Ai primi di novembre la gravità dei fatti fece sì che persino due giornali filo-giolittiani come la Stampa  e la Tribuna invitassero alla solidarietà nazionale. Ecco il commento della Tribuna il 1° novembre: “Tacciamo non solo le voci dei precedenti dissensi politici ma anche quelle di ogni recriminazione possibile. Offrire tutto se stesso alla Patria ecco il dovere di ciascuno. La Patria magari potrà cancellare dal suo ricordo chi potrà essere stato assente o dissenziente in passato, ma non potrà dimenticare mai chi sia per essere assente oggi”.
            Il fattore decisivo fu dunque essenzialmente morale e psicologico. Quando dovettero combattere sul Piave, che da allora cominciò a diventare un simbolo, gli italiani capirono che stavano difendendo il territorio nazionale, la porta di casa.
            E mentre  il linguaggio ufficiale batteva sull'orgoglio e sulla volontà di riscossa venivano gettate le basi per il processo a Cadorna. Il 28 novembre fu nominata una Commissione presieduta dal generale Carlo Caneva per la revisione dei procedimenti sommari di destituzione degli ufficiali, mentre di lì a breve, il 12 gennaio 1918, venne istituita un'altra Commissione, detta su Caporetto, con lo scopo di indagare sulle cause e le responsabilità del ripiegamento dall'Isonzo al Piave. I quattro militari, tra cui lo stesso Caneva, con  i tre politici che ne facevano parte, nell'arco di un anno e mezzo circa,  tennero 241 sedute, consultarono oltre duemila documenti e ascoltarono più di mille testimoni. La relazione mise  sotto accusa i comandi militari per l'insensata condotta della guerra, gli eccidi, e l'esasperante logoramento dei soldati. Il lavoro fu minuzioso e dettagliato ed i giudizi alquanto severi; i generali Cadorna, Capello, Porro e Cavaciocchi furono messi a riposo mentre se la cavò Badoglio. In quel momento di grave pericolo colpire il numero due dell'esercito significava mettere in discussione Diaz ed il re. Probabilmente si volle evitare una nuova grave crisi all'interno del  Comando Supremo.

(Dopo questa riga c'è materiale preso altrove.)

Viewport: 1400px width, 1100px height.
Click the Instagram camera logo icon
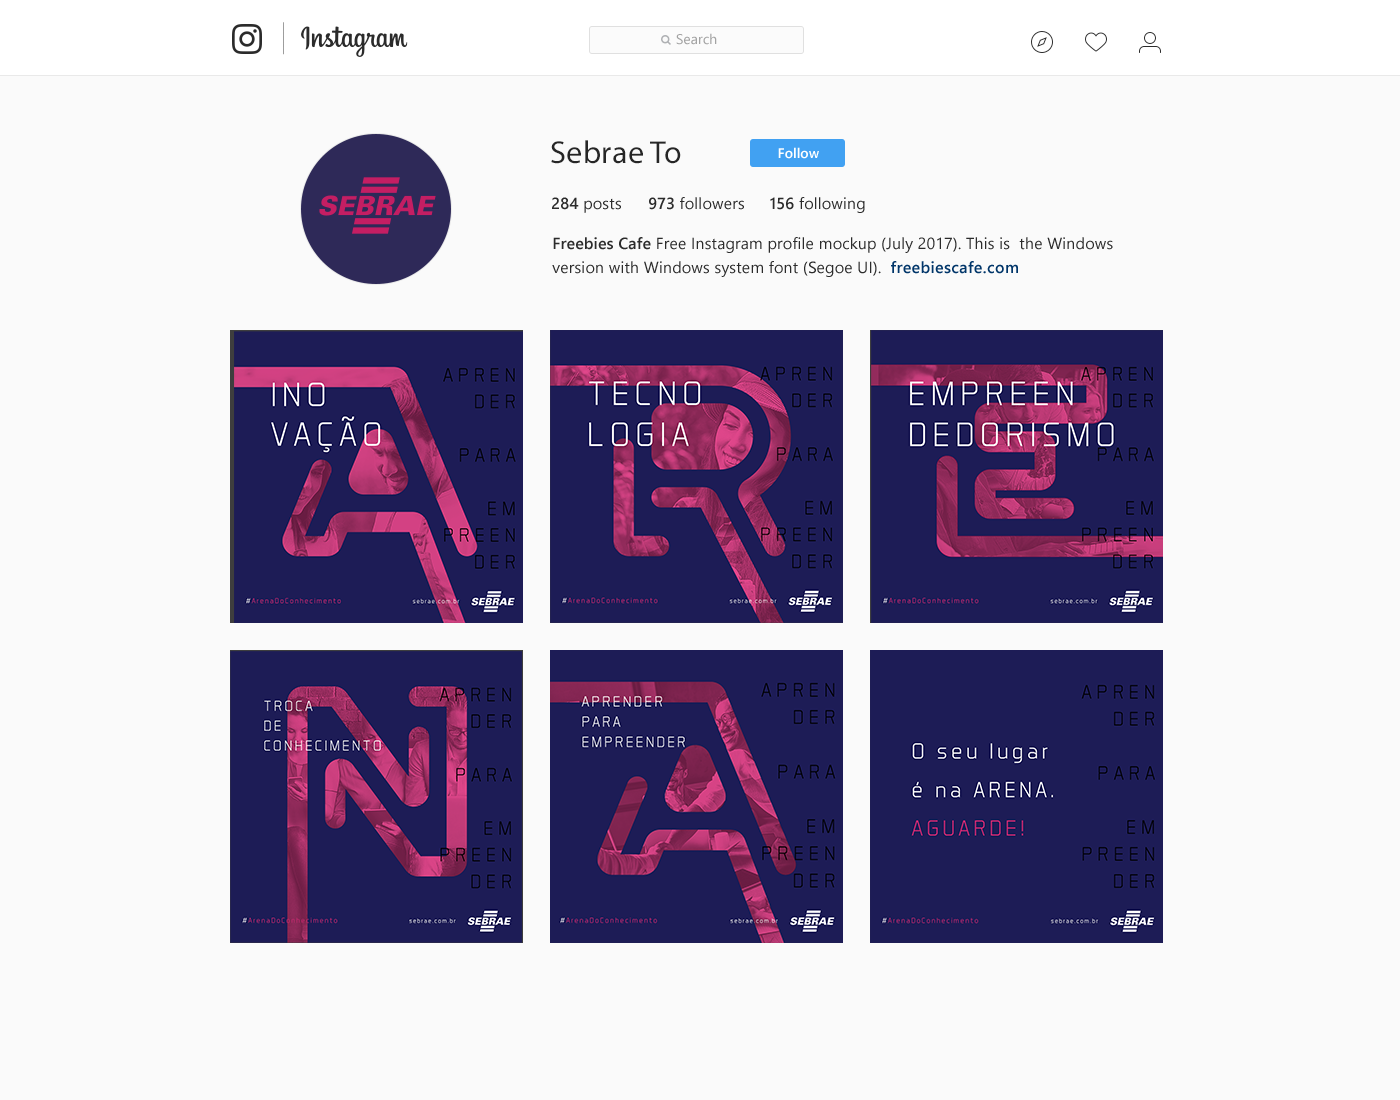coord(247,39)
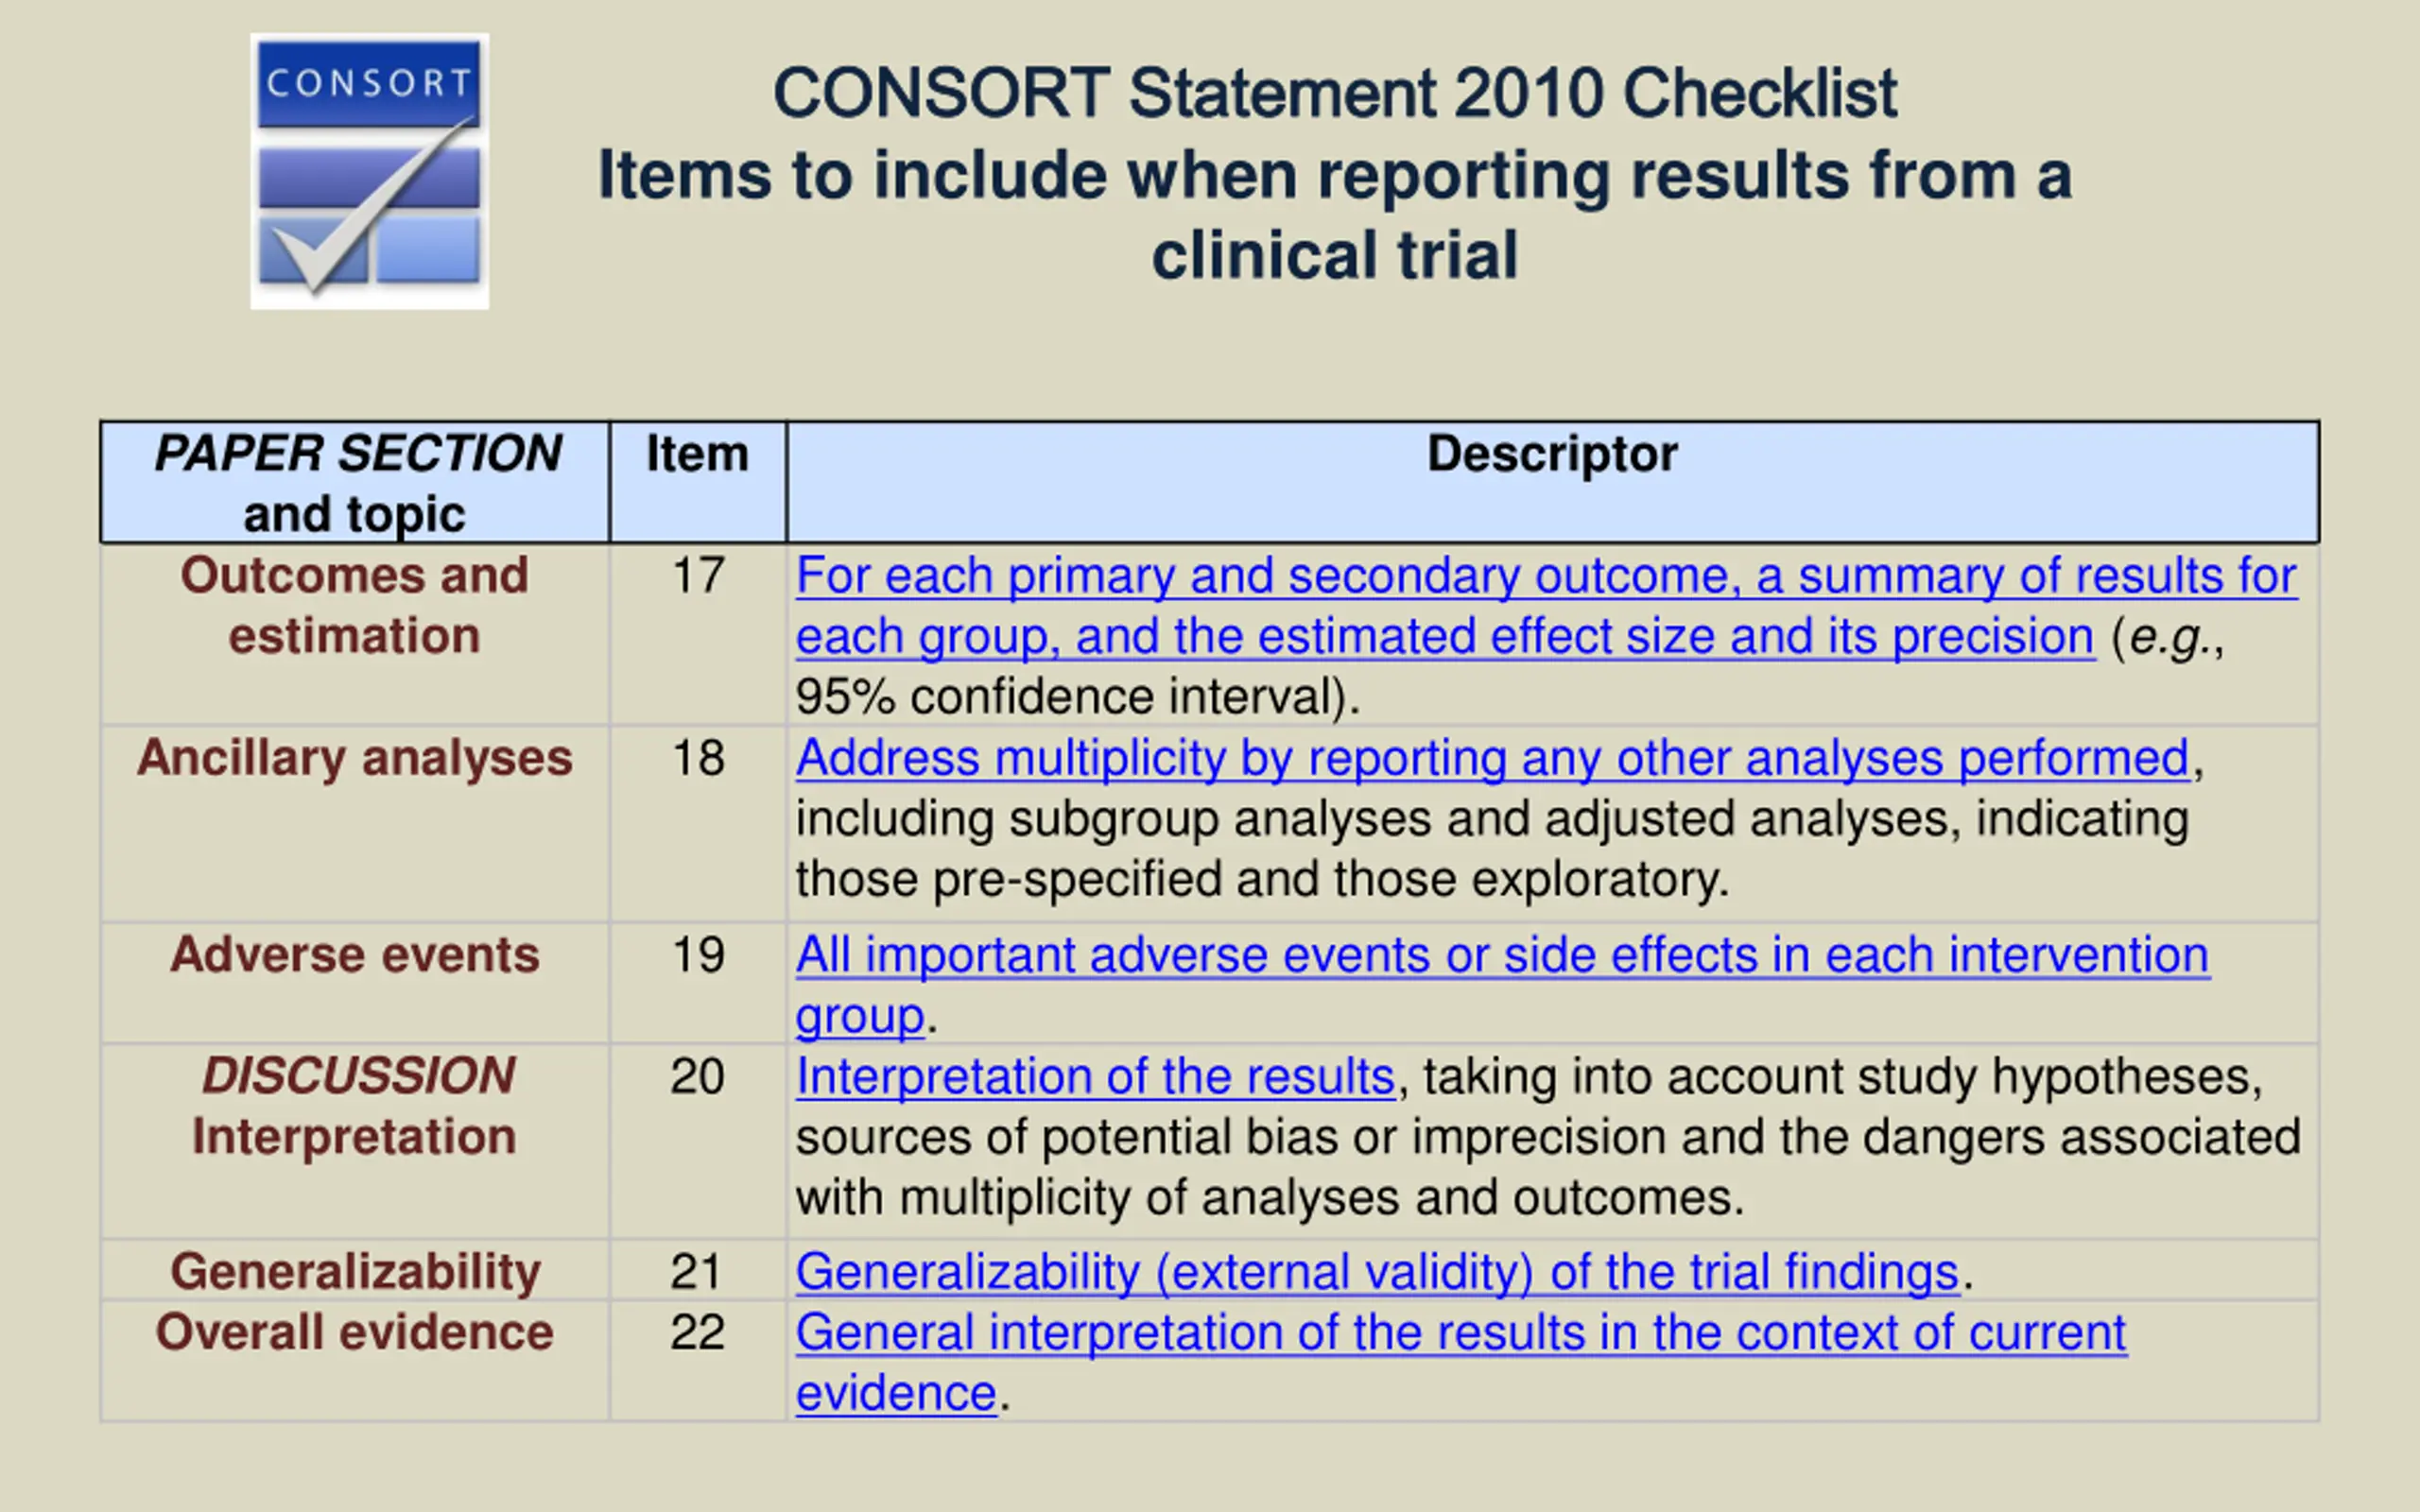Click item number 20
The width and height of the screenshot is (2420, 1512).
pyautogui.click(x=697, y=1077)
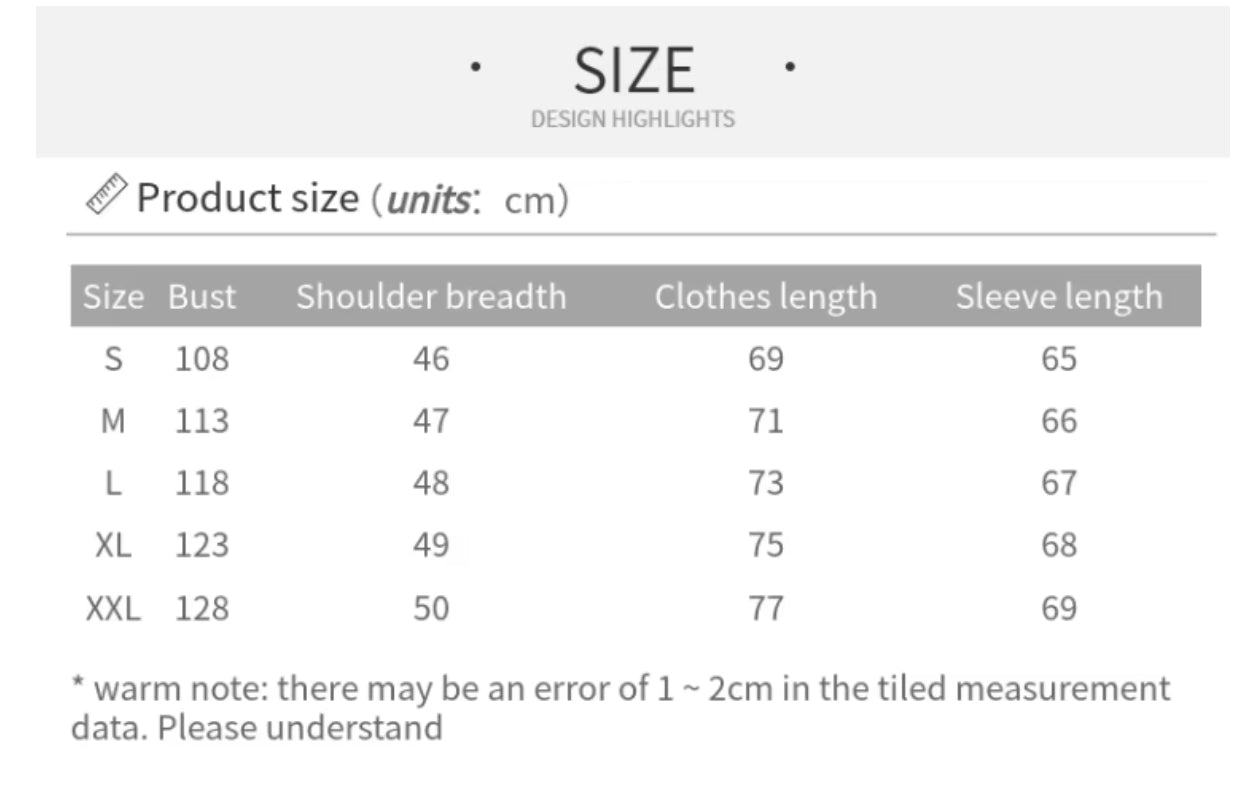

            Le polemiche seguite alla pubblicazione dei risultati dell'indagine (agosto 1919) e le manifestazioni che denunciarono gli orrori della guerra furono poi, nel giro di tre anni, messe definitivamente a tacere con l'avvento al potere del fascismo, che preferì sorvolare sulla verità dei fatti per esaltare l'idea della guerra eroica. Al colonnello Gatti, che nel 1925 chiese l'accesso ai documenti ufficiali, il Duce rispose che “quello non era tempo di storia ma di miti”. Mussolini nel 1918 aveva sostenuto la necessità di non dimenticare Caporetto, ma, una volta giunto al potere, fece di tutto per non svelare più quanto accaduto. Da quel momento dunque non si poté più parlare delle migliaia di uomini portati al massacro senza capirne la ragione. La ricostruzione ufficiale di quel periodo, curata dall'Ufficio Storico dell'esercito,  venne pubblica  solo nel 1967.